# Looking to make friends in Montreal



## quaziloko (Dec 3, 2009)

Hi my name is Tom and I moved to Montreal 2 months ago from Ireland. I am finding it very difficult to make friends as I dont speak any French and am finding it difficult to find a job. It would be good just to meet other people who have moved to Canada just to have some Anglophone friends as I live with 3 French room mates. If anyone is interested please dont hesitate to contact me and I am also on facebook. 

I like socialising in bars and occasionally when I can afford clubs. I smoke when I drink but not normally and am trying to give up.

Anyone else looking for someone cool to hang out with Id love to hear from you.


----------



## ACarriero (Dec 17, 2009)

Hi Tom,
Not sure how to PM on here! If you know how, send me a private message. I'll see what I can hook you up with to do and people to meet, depending on what your interests are.


----------



## tempranova (Jan 7, 2010)

Hey Tom... I'm Victor, I'm from Canada and living in montreal but I saw your post. I'm new to town also, I'm from a pretty distant part of Canada so I'm also looking for some friends . I'd be into meeting up at a cafe or something for a chat, I'd love to learn a bit about Ireland and just hang out! Feel free to email me at [email protected] (sorry about the lack of dot com, it wouldn't let me put my email down)... talk to you soon man.

> **Stored data**

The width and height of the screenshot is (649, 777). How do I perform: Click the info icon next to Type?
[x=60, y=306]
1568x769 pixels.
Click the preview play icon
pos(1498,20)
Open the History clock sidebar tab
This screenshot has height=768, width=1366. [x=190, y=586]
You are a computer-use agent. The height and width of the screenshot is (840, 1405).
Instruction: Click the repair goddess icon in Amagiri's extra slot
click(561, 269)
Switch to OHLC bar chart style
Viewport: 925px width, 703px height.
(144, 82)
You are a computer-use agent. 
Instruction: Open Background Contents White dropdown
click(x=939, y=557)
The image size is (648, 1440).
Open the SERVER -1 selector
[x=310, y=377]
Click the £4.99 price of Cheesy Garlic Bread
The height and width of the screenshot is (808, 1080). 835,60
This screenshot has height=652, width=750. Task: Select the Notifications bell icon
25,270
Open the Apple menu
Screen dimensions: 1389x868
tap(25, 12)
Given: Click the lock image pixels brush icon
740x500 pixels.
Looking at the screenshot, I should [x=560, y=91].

> **Task statement**
Copy the forum thread about making friends in Montreal, starting at the words "I like socialising" and stopping after "your interests are.", and replace "bars" with "pubs" wherever it appears in that stretch. Rely on the forum thread alone for what follows, not on the records.

> **Solution to the exercise**
I like socialising in pubs and occasionally when I can afford clubs. I smoke when I drink but not normally and am trying to give up.

Anyone else looking for someone cool to hang out with Id love to hear from you.


----------



## ACarriero (Dec 17, 2009)

Hi Tom,
Not sure how to PM on here! If you know how, send me a private message. I'll see what I can hook you up with to do and people to meet, depending on what your interests are.